Dear Annie:My husband and I have been together for 23 years. I love him more than life itself, and he says the same. We have two boys, 19 and 20.
Here is my problem. “Don” is a self-employed contractor, and last year, he did a job for a woman and they became friends. I told him I was not comfortable with this friendship. A year ago, I caught him sending her a very personal e-mail. I was so hurt I tried to kill myself, but he stopped me and promised he would not talk to her again. But he did it again in May. He lies to me all the time about her. He keeps promising to stop, but I just found out he is still calling her and has gone to her house twice to do small jobs.
I am so hurt. Don insists there’s no affair, but the only way I can believe him is if he swears to God he hasn’t kissed her, and he won’t. This is consuming my entire life. I am afraid to go to work, the store or anyplace without Don, because I worry he’s going to call her in my absence.
I want her out of our lives. I cannot live without Don. I am so consumed with grief that I have started to write letters to my boys explaining why I feel suicide is best. Annie, please tell me how to make my husband understand this is literally killing me. — Hurting in Troy, Mich.

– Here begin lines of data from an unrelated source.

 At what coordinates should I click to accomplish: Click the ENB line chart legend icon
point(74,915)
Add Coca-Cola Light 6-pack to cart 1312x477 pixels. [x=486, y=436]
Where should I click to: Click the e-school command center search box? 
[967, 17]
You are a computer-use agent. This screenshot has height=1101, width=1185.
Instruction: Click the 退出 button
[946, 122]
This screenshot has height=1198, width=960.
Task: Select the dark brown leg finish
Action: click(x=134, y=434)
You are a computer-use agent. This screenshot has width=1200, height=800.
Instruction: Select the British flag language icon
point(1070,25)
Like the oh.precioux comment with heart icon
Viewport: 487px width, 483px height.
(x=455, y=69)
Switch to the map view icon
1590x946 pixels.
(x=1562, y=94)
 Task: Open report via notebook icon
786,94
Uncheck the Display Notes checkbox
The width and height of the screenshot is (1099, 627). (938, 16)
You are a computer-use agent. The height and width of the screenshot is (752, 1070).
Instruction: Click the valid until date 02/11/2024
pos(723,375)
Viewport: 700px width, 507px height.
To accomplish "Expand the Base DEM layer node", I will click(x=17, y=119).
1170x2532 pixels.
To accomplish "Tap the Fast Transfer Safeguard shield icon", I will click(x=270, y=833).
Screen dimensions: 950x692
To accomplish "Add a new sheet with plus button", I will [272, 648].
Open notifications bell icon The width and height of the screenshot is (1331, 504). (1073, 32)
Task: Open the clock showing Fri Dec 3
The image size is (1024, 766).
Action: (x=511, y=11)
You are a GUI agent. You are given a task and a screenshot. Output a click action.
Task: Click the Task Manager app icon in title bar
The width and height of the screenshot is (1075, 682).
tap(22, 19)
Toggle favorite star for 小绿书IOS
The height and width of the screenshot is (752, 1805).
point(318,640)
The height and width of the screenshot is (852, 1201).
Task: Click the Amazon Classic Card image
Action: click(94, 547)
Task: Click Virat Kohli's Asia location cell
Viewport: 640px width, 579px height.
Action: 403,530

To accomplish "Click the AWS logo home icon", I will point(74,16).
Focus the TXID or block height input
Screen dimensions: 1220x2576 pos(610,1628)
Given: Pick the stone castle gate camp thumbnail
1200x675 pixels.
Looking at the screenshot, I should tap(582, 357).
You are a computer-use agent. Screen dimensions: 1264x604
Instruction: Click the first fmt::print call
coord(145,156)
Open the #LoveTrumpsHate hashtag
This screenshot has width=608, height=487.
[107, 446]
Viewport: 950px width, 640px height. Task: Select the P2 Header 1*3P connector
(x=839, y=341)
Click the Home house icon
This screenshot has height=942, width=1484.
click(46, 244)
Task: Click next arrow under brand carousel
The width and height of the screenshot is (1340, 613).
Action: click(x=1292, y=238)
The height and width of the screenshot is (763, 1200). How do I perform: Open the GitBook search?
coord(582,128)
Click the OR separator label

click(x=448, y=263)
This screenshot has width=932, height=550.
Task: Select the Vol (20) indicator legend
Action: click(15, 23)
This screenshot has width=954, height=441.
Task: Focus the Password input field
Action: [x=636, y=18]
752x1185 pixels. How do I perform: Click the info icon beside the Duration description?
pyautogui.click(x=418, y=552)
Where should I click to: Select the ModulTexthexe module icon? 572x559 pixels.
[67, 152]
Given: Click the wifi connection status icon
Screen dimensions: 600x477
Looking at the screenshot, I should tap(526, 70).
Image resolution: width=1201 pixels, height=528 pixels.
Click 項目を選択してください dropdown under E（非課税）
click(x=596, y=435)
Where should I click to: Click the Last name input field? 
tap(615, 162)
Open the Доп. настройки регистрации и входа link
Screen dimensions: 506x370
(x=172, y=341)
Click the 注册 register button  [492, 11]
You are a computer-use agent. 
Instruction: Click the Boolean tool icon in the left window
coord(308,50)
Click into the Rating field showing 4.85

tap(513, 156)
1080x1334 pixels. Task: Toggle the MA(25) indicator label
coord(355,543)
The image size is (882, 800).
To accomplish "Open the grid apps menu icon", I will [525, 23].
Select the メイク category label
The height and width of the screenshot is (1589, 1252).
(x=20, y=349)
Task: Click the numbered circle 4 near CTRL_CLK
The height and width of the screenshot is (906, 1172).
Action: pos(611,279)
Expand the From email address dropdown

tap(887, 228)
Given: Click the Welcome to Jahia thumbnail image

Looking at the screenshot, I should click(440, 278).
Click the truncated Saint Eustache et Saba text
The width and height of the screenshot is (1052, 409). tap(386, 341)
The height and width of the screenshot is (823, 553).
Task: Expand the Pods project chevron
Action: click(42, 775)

Dear Troy: Your letter is a cry for help. We hope you can find the strength to get through this for your sons’ sake if not your own. They will never recover if you succeed in killing yourself. Please get into counseling immediately, with or without Don. Ask your doctor or clergyperson to refer you. A counselor will not only help you deal with your husband, but also with your fears. Suicide is not the way to resolve this. You deserve better.
Dear Annie: I have never been married, but would love to be. I have been with my boyfriend for nine years, and we have two children.
We live together, share finances, bills, everything.
We separated for nearly a year because he refused to marry me. When we got back together, he told me to give him time and maybe he’d come around.
I do love him and want to spend the rest of my life with him. He says it’s just a piece of paper, but it is important to me to have that legal title. He knew this from the beginning.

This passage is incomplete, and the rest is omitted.